By David French
Monday, June 15, 2015
Ever since the Rachel Dolezal story exploded onto the
Internet, the Left and some on the libertarian Right have been intent on doing
their condescending, conclusory, eye-rolling best to dismiss any notion that
Dolezal’s story is in any way comparable to Bruce Jenner’s. “Caitlyn” is a
woman, and Dolezal is a fraud, and that’s that. Or, as the Washington Post’s
Jonathan Capehart put it — in much-quoted Twitterspeak: “FTLOG, Caitlyn Jenner
is not “pretending” to be a woman. Move along . . . ”
I’m going to agree with the Left, to a limited extent.
No, Dolezal’s story isn’t comparable to Jenner’s. Dolezal’s is, in fact, more
credible. Culturally and biologically, she’s blacker than Bruce Jenner is
female.
Dolezal is, for now, doubling down on the identity she’s
adopted for much of her life. She told television network KREM news: “I
actually don’t like the term African-American. I prefer black, and I would say
that if I was asked I would definitely say that yes I do consider myself to be
black.” This statement is entirely consistent with long-held Leftist notions of
race as entirely a social construct, a product of longstanding efforts to draw
distinctions between fellow human beings. Ta-Nehisi Coates eloquently stated
the case in a May 2013 post on The Atlantic:
It is utterly impossible to look at the delineation of a “Southern race” and not see the Civil War, the creation of an “Irish race” and not think of Cromwell’s ethnic cleansing, the creation of a “Jewish race” and not see anti-Semitism. There is no fixed sense of “whiteness” or “blackness,” not even today. It is quite common for whites to point out that Barack Obama isn’t really “black” but “half-white.”
He continued:
Andrew [Sullivan] writes that liberals should stop saying “truly stupid things like race has no biological element.” I agree. Race clearly has a biological element – because we have awarded it one. Race is no more dependent on skin color today than it was on “Frankishness” in Emerson’s day.
The logic of this argument helps drive the perception and
proclamations that a person can have black skin without being truly “black.” In
other words, if blackness (or whiteness or any other race) is more a matter of
culture, shared experiences, and — above all — labeling, then it certainly
stands to reason that those who reject the dominant black culture or who
haven’t lived its experience don’t truly “belong.” But what of those who
embrace the dominant culture and have so fully identified with it that they’ve
shared its experience for more than a decade? Do they belong?
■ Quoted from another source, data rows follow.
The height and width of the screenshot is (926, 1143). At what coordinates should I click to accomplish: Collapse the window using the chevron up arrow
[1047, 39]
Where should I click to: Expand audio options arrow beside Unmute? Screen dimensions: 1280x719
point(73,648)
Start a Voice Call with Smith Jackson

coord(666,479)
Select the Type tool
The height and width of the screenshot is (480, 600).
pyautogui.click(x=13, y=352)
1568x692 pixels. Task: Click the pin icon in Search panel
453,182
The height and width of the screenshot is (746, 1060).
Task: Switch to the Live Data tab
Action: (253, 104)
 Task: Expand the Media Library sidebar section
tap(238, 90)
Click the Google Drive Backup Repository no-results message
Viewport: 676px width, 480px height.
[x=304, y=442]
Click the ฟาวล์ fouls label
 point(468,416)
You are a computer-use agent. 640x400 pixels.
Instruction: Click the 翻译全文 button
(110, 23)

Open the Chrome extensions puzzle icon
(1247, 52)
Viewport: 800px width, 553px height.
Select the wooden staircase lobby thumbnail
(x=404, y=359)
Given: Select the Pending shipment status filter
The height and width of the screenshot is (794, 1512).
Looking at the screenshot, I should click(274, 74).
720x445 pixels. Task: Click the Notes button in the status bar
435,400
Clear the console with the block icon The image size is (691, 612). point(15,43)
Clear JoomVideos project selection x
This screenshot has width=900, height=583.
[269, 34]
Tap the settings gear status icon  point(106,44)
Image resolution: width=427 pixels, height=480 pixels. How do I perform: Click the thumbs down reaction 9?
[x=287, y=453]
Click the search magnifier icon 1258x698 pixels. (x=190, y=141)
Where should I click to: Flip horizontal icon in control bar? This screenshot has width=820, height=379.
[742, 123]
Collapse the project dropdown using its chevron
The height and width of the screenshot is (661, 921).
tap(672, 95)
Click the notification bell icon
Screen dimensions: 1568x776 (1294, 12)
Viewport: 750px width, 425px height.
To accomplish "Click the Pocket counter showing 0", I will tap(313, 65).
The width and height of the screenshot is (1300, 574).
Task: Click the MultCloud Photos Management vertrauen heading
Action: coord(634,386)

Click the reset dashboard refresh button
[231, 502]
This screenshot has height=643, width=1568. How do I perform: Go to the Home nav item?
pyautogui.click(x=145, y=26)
As for biology, who really knows Dolezal’s extended
family tree? Given centuries of contact between continents, one would be
hard-pressed to find anyone who’s “purely” anything (whatever that means).
We’re all different shades of common humanity — different in degree, not kind.
But what about Bruce Jenner? Biologically, the answer is
easy. Even transgender activists would say that he was “assigned” a male sex at
birth. He’s a man, and plastic surgery no more makes him a woman than
amputating his feet and replacing them with webbed prosthetics would make him a
duck. There is no chromosomal change here, just cosmetic alterations —
alterations far less physically convincing than Dolezal’s dark tan and
elaborate, “black” hairstyles.
The case, then, for transgender identity seems to rest on
something that looks a lot like Dolezal’s argument for her own alleged
blackness. It’s a matter of very deep feeling combined with clear cultural
markers. Both Dolezal and Jenner mark themselves the way they want to be seen
by embracing stereotypes. Ironically, however, Dolezal is the one who adopted
the correct stereotypes — liberal, oppression-minded, and activist. She
“passed” for a very long time. Jenner — and many other transgendered people —
embrace a big-breasted, hyper-feminine model of living that often looks like a
caricature of exactly the kind of women that feminists love to hate. Most
transgendered people can’t “pass” for nine seconds. So why does the Left
embrace the person who adopts the wrong stereotypes and reject their NAACP ally
and longtime fellow-traveler?
The difference here is ideology, specifically the
ideological demands of the sexual revolution. So long as consenting adults are
involved, the sexual revolutionary reasons backwards from transgressive sexual
morality. The heart wants what it wants, and the rest is details (plus a
healthy dose of angry activism directed at dissenters). The argument has long
been that much human pain is the result of denying the heart its deepest
desires, that the path of indulgence is the path of human flourishing. So if
Bruce Jenner wants to be a woman, then he’s a woman.
The politics of race have evolved differently in the
United States. For the Left, race is so much a matter of a precise, lived
experience — combined with a specific cultural and ideological response — that
there is no room for even the darkest-skinned of dissenters. Dolezal didn’t
live the experience long enough, and she could drop her “blackness” anytime she
wanted, so despite the apparent deep desires of her own heart, she’s not black.
If you’re looking for logic in this distinction, you’ve come to the wrong
movement. The categories are set — at least until the Left changes its mind.